* _What you are asked to do_
Nothing but an exact copy of the listing should appear in the response.

* _Material shown_
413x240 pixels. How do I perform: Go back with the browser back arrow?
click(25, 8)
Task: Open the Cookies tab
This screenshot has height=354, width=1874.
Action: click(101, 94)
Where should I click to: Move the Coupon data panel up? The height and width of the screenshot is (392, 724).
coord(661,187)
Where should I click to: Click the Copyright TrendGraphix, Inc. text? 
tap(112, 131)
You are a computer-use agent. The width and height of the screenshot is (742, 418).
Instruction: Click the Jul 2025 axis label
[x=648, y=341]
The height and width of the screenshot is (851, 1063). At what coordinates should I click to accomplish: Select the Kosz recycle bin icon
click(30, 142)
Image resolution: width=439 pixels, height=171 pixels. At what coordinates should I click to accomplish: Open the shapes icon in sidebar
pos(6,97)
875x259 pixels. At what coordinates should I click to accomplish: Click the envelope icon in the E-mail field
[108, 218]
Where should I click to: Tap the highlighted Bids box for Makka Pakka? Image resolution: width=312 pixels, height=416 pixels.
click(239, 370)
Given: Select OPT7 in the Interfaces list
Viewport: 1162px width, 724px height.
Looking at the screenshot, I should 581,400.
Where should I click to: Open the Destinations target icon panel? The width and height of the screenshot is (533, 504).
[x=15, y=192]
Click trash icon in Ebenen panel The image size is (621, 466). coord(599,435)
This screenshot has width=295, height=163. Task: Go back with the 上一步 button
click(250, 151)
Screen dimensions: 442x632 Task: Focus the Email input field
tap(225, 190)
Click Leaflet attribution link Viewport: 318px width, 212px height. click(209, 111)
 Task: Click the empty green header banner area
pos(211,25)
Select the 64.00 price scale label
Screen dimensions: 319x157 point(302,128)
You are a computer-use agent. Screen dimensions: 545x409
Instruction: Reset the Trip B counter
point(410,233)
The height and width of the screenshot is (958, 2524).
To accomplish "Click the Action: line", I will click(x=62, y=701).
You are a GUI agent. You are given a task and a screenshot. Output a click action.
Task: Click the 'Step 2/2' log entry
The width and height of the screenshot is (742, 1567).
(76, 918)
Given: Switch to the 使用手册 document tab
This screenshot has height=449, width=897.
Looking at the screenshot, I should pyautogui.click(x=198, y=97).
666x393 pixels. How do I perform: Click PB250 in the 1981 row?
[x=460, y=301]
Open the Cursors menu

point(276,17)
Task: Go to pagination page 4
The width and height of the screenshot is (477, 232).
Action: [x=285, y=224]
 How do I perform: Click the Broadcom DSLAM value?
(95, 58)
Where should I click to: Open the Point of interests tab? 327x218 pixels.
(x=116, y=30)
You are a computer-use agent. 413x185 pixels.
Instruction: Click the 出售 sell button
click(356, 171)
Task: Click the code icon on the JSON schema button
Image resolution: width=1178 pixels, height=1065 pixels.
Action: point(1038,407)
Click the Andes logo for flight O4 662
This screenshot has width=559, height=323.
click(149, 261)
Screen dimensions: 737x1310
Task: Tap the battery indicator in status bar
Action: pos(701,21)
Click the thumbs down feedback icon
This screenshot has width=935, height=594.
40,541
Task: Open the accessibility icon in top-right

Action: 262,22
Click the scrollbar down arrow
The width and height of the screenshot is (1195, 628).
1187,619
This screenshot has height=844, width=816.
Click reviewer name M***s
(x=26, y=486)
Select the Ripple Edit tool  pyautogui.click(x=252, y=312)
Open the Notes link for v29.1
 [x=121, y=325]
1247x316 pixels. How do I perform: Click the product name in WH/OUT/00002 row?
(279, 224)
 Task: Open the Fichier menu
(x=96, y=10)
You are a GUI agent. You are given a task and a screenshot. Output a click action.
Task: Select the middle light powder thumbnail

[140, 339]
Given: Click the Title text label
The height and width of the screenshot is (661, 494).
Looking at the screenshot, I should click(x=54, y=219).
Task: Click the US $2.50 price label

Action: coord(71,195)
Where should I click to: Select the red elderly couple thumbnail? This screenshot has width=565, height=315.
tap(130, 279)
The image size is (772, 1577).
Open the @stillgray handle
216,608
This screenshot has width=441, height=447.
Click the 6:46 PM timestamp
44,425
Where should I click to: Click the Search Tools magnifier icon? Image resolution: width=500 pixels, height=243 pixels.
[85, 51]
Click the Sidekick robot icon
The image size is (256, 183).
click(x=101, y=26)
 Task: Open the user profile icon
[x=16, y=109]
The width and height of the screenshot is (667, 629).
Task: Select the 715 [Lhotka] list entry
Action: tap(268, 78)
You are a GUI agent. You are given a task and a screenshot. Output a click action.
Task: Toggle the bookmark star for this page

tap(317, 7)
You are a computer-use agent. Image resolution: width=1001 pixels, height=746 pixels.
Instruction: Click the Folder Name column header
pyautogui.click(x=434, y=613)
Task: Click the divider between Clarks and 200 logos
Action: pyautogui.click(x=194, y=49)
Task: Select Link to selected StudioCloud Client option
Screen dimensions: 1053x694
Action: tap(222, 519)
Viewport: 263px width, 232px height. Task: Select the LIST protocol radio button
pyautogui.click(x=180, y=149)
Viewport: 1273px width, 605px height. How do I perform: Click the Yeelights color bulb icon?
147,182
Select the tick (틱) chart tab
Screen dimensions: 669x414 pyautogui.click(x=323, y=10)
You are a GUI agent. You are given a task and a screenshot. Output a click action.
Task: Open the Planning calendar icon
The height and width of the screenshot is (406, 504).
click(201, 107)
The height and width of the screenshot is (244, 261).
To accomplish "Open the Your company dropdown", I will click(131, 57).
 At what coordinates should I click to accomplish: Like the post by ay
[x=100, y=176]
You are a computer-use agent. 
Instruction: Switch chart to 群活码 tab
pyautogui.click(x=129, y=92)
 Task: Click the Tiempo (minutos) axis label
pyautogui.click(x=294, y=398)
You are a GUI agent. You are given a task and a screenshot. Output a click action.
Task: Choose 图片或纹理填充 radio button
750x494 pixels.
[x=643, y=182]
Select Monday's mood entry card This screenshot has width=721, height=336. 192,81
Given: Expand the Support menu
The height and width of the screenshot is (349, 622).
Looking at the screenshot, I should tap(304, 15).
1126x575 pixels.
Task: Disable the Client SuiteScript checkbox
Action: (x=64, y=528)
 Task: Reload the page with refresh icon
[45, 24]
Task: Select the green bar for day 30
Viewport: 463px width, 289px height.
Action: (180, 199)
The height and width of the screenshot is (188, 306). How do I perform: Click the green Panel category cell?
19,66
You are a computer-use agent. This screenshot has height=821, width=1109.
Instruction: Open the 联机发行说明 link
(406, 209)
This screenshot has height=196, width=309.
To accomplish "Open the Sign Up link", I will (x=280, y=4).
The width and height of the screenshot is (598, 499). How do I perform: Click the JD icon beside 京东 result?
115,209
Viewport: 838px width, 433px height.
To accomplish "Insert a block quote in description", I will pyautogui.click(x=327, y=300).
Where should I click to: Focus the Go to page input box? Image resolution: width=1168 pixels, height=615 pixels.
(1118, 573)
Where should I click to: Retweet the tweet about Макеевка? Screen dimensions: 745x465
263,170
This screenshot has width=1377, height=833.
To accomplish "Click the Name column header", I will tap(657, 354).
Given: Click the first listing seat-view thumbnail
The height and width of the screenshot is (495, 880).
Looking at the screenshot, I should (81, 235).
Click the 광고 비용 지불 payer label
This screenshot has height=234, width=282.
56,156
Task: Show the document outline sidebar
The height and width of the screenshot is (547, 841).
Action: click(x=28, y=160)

* _Response to this task_
413x240 pixels. How do I perform: Go back with the browser back arrow?
click(25, 8)
Task: Open the Cookies tab
This screenshot has height=354, width=1874.
Action: click(101, 94)
Where should I click to: Move the Coupon data panel up? The height and width of the screenshot is (392, 724).
coord(661,187)
Where should I click to: Click the Copyright TrendGraphix, Inc. text? 
tap(112, 131)
You are a computer-use agent. The width and height of the screenshot is (742, 418).
Instruction: Click the Jul 2025 axis label
[x=648, y=341]
The height and width of the screenshot is (851, 1063). At what coordinates should I click to accomplish: Select the Kosz recycle bin icon
click(30, 142)
Image resolution: width=439 pixels, height=171 pixels. At what coordinates should I click to accomplish: Open the shapes icon in sidebar
pos(6,97)
875x259 pixels. At what coordinates should I click to accomplish: Click the envelope icon in the E-mail field
[108, 218]
Where should I click to: Tap the highlighted Bids box for Makka Pakka? Image resolution: width=312 pixels, height=416 pixels.
click(239, 370)
Given: Select OPT7 in the Interfaces list
Viewport: 1162px width, 724px height.
Looking at the screenshot, I should 581,400.
Where should I click to: Open the Destinations target icon panel? The width and height of the screenshot is (533, 504).
[x=15, y=192]
Click trash icon in Ebenen panel The image size is (621, 466). coord(599,435)
This screenshot has width=295, height=163. Task: Go back with the 上一步 button
click(250, 151)
Screen dimensions: 442x632 Task: Focus the Email input field
tap(225, 190)
Click Leaflet attribution link Viewport: 318px width, 212px height. click(209, 111)
 Task: Click the empty green header banner area
pos(211,25)
Select the 64.00 price scale label
Screen dimensions: 319x157 point(302,128)
You are a computer-use agent. Screen dimensions: 545x409
Instruction: Reset the Trip B counter
point(410,233)
The height and width of the screenshot is (958, 2524).
To accomplish "Click the Action: line", I will click(x=62, y=701).
You are a GUI agent. You are given a task and a screenshot. Output a click action.
Task: Click the 'Step 2/2' log entry
The width and height of the screenshot is (742, 1567).
(76, 918)
Given: Switch to the 使用手册 document tab
This screenshot has height=449, width=897.
Looking at the screenshot, I should pyautogui.click(x=198, y=97).
666x393 pixels. How do I perform: Click PB250 in the 1981 row?
[x=460, y=301]
Open the Cursors menu

point(276,17)
Task: Go to pagination page 4
The width and height of the screenshot is (477, 232).
Action: [x=285, y=224]
 How do I perform: Click the Broadcom DSLAM value?
(95, 58)
Where should I click to: Open the Point of interests tab? 327x218 pixels.
(x=116, y=30)
You are a computer-use agent. 413x185 pixels.
Instruction: Click the 出售 sell button
click(356, 171)
Task: Click the code icon on the JSON schema button
Image resolution: width=1178 pixels, height=1065 pixels.
Action: point(1038,407)
Click the Andes logo for flight O4 662
This screenshot has width=559, height=323.
click(149, 261)
Screen dimensions: 737x1310
Task: Tap the battery indicator in status bar
Action: pos(701,21)
Click the thumbs down feedback icon
This screenshot has width=935, height=594.
40,541
Task: Open the accessibility icon in top-right

Action: 262,22
Click the scrollbar down arrow
The width and height of the screenshot is (1195, 628).
1187,619
This screenshot has height=844, width=816.
Click reviewer name M***s
(x=26, y=486)
Select the Ripple Edit tool  pyautogui.click(x=252, y=312)
Open the Notes link for v29.1
 [x=121, y=325]
1247x316 pixels. How do I perform: Click the product name in WH/OUT/00002 row?
(279, 224)
 Task: Open the Fichier menu
(x=96, y=10)
You are a GUI agent. You are given a task and a screenshot. Output a click action.
Task: Select the middle light powder thumbnail

[140, 339]
Given: Click the Title text label
The height and width of the screenshot is (661, 494).
Looking at the screenshot, I should click(x=54, y=219).
Task: Click the US $2.50 price label

Action: coord(71,195)
Where should I click to: Select the red elderly couple thumbnail? This screenshot has width=565, height=315.
tap(130, 279)
The image size is (772, 1577).
Open the @stillgray handle
216,608
This screenshot has width=441, height=447.
Click the 6:46 PM timestamp
44,425
Where should I click to: Click the Search Tools magnifier icon? Image resolution: width=500 pixels, height=243 pixels.
[85, 51]
Click the Sidekick robot icon
The image size is (256, 183).
click(x=101, y=26)
 Task: Open the user profile icon
[x=16, y=109]
The width and height of the screenshot is (667, 629).
Task: Select the 715 [Lhotka] list entry
Action: tap(268, 78)
You are a GUI agent. You are given a task and a screenshot. Output a click action.
Task: Toggle the bookmark star for this page

tap(317, 7)
You are a computer-use agent. Image resolution: width=1001 pixels, height=746 pixels.
Instruction: Click the Folder Name column header
pyautogui.click(x=434, y=613)
Task: Click the divider between Clarks and 200 logos
Action: pyautogui.click(x=194, y=49)
Task: Select Link to selected StudioCloud Client option
Screen dimensions: 1053x694
Action: tap(222, 519)
Viewport: 263px width, 232px height. Task: Select the LIST protocol radio button
pyautogui.click(x=180, y=149)
Viewport: 1273px width, 605px height. How do I perform: Click the Yeelights color bulb icon?
147,182
Select the tick (틱) chart tab
Screen dimensions: 669x414 pyautogui.click(x=323, y=10)
You are a GUI agent. You are given a task and a screenshot. Output a click action.
Task: Open the Planning calendar icon
The height and width of the screenshot is (406, 504).
click(201, 107)
The height and width of the screenshot is (244, 261).
To accomplish "Open the Your company dropdown", I will click(131, 57).
 At what coordinates should I click to accomplish: Like the post by ay
[x=100, y=176]
You are a computer-use agent. 
Instruction: Switch chart to 群活码 tab
pyautogui.click(x=129, y=92)
 Task: Click the Tiempo (minutos) axis label
pyautogui.click(x=294, y=398)
You are a GUI agent. You are given a task and a screenshot. Output a click action.
Task: Choose 图片或纹理填充 radio button
750x494 pixels.
[x=643, y=182]
Select Monday's mood entry card This screenshot has width=721, height=336. 192,81
Given: Expand the Support menu
The height and width of the screenshot is (349, 622).
Looking at the screenshot, I should tap(304, 15).
1126x575 pixels.
Task: Disable the Client SuiteScript checkbox
Action: (x=64, y=528)
 Task: Reload the page with refresh icon
[45, 24]
Task: Select the green bar for day 30
Viewport: 463px width, 289px height.
Action: (180, 199)
The height and width of the screenshot is (188, 306). How do I perform: Click the green Panel category cell?
19,66
You are a computer-use agent. This screenshot has height=821, width=1109.
Instruction: Open the 联机发行说明 link
(406, 209)
This screenshot has height=196, width=309.
To accomplish "Open the Sign Up link", I will (x=280, y=4).
The width and height of the screenshot is (598, 499). How do I perform: Click the JD icon beside 京东 result?
115,209
Viewport: 838px width, 433px height.
To accomplish "Insert a block quote in description", I will pyautogui.click(x=327, y=300).
Where should I click to: Focus the Go to page input box? Image resolution: width=1168 pixels, height=615 pixels.
(1118, 573)
Where should I click to: Retweet the tweet about Макеевка? Screen dimensions: 745x465
263,170
This screenshot has width=1377, height=833.
To accomplish "Click the Name column header", I will tap(657, 354).
Given: Click the first listing seat-view thumbnail
The height and width of the screenshot is (495, 880).
Looking at the screenshot, I should (81, 235).
Click the 광고 비용 지불 payer label
This screenshot has height=234, width=282.
56,156
Task: Show the document outline sidebar
The height and width of the screenshot is (547, 841).
Action: click(x=28, y=160)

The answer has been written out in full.